▶ [ACTIVITY] Return the exact lines from the one containing "Mute the Mix1 speaker output" through the final line of the material below, with both ends kept.

::: WORKING DATA :::

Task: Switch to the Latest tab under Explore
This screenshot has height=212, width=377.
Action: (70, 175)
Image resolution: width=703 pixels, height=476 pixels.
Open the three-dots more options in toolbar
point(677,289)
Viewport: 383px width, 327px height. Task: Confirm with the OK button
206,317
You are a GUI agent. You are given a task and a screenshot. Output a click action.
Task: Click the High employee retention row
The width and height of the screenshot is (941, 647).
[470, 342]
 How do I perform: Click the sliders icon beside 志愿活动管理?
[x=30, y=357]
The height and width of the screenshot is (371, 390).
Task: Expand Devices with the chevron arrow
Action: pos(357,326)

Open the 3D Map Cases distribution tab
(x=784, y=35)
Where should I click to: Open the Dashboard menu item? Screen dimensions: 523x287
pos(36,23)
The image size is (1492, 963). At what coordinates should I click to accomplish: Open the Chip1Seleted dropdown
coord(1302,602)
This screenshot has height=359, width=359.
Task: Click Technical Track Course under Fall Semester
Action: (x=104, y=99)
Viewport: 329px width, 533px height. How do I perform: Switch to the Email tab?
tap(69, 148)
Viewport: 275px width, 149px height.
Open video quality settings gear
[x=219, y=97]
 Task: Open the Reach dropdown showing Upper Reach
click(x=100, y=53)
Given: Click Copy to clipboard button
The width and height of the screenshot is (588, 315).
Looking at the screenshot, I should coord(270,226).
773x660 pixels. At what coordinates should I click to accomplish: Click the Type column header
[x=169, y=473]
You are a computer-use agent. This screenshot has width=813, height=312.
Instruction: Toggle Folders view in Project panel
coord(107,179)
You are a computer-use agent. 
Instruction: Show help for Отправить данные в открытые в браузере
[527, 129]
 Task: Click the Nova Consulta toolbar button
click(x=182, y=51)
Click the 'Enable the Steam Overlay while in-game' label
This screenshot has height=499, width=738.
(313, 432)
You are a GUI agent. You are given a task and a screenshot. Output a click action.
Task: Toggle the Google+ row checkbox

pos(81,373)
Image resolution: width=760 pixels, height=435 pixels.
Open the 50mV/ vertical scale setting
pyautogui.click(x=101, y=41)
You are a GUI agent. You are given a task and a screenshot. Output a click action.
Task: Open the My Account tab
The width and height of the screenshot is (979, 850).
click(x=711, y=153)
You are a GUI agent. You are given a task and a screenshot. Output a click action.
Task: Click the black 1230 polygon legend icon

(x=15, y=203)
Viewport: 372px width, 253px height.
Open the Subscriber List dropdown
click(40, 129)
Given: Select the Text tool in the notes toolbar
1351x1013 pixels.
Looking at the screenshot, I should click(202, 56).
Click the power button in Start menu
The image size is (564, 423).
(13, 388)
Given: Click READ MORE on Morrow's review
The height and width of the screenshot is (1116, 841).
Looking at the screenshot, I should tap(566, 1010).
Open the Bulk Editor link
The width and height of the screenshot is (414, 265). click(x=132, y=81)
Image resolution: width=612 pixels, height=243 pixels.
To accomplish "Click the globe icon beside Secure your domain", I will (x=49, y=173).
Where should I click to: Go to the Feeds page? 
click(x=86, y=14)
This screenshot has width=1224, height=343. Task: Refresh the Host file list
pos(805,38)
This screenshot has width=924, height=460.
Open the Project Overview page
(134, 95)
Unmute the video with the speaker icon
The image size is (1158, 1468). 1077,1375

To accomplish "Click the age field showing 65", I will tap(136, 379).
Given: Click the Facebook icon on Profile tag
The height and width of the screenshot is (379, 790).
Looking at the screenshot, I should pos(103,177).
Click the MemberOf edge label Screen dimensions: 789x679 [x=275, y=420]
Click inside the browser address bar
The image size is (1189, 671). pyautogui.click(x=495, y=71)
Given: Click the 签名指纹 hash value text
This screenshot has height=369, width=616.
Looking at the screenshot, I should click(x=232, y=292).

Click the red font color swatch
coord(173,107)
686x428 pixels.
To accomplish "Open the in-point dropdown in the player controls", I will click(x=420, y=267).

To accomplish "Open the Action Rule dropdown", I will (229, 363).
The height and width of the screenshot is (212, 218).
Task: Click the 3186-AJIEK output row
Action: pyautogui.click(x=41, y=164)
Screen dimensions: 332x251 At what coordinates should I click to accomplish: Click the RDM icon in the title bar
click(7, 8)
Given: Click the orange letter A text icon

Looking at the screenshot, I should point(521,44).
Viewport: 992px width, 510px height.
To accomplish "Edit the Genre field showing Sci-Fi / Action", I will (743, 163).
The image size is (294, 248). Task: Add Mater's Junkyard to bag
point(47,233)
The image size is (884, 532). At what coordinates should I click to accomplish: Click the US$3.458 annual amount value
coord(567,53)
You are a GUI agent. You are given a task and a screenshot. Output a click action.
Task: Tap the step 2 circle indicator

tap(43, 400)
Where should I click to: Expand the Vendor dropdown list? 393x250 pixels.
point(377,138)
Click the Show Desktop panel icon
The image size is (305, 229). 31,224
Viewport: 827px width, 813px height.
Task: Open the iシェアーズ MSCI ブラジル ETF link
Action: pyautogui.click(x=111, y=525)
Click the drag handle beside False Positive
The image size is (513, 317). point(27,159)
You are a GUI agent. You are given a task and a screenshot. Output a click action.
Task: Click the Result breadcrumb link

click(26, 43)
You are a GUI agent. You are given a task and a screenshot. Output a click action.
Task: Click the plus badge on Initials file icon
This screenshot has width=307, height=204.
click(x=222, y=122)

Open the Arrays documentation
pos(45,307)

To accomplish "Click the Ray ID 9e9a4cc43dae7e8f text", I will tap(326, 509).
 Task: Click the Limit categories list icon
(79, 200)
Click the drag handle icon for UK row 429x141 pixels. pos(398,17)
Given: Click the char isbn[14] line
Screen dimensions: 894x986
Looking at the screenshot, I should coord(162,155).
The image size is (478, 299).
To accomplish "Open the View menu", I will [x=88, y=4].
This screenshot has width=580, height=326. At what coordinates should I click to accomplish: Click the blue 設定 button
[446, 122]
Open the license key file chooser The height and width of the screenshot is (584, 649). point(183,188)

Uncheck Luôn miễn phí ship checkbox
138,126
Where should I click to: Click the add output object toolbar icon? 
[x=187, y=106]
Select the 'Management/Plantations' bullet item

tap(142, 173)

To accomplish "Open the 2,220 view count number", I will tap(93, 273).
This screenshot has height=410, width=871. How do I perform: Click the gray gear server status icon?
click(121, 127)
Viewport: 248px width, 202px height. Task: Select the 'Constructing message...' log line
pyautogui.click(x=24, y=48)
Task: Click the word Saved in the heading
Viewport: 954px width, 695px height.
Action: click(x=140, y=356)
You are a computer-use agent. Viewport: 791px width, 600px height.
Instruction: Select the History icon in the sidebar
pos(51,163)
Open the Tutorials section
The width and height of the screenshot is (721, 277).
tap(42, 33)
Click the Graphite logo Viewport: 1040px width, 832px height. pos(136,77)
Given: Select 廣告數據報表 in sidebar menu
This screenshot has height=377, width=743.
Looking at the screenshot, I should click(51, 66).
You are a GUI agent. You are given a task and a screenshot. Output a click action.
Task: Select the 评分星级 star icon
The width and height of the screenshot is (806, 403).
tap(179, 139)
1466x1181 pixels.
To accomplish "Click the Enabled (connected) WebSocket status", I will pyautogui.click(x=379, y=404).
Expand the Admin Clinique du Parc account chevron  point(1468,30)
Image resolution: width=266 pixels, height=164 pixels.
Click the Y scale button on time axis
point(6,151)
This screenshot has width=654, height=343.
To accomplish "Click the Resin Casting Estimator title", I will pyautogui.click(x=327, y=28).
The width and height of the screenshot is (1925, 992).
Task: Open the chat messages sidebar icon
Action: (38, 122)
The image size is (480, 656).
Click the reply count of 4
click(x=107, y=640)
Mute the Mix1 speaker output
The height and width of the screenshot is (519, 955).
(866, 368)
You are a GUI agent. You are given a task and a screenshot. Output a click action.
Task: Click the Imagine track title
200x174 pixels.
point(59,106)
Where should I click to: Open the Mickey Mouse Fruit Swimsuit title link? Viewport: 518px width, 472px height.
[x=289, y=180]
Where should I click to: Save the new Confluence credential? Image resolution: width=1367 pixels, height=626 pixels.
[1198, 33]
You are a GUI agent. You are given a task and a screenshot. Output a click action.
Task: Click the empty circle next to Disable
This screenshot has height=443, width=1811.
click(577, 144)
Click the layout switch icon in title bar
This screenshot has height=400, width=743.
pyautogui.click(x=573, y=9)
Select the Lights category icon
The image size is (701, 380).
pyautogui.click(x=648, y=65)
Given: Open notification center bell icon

:::

▶ [OUTPUT]
Mute the Mix1 speaker output
The height and width of the screenshot is (519, 955).
(866, 368)
You are a GUI agent. You are given a task and a screenshot. Output a click action.
Task: Click the Imagine track title
200x174 pixels.
point(59,106)
Where should I click to: Open the Mickey Mouse Fruit Swimsuit title link? Viewport: 518px width, 472px height.
[x=289, y=180]
Where should I click to: Save the new Confluence credential? Image resolution: width=1367 pixels, height=626 pixels.
[1198, 33]
You are a GUI agent. You are given a task and a screenshot. Output a click action.
Task: Click the empty circle next to Disable
This screenshot has height=443, width=1811.
click(577, 144)
Click the layout switch icon in title bar
This screenshot has height=400, width=743.
pyautogui.click(x=573, y=9)
Select the Lights category icon
The image size is (701, 380).
pyautogui.click(x=648, y=65)
Given: Open notification center bell icon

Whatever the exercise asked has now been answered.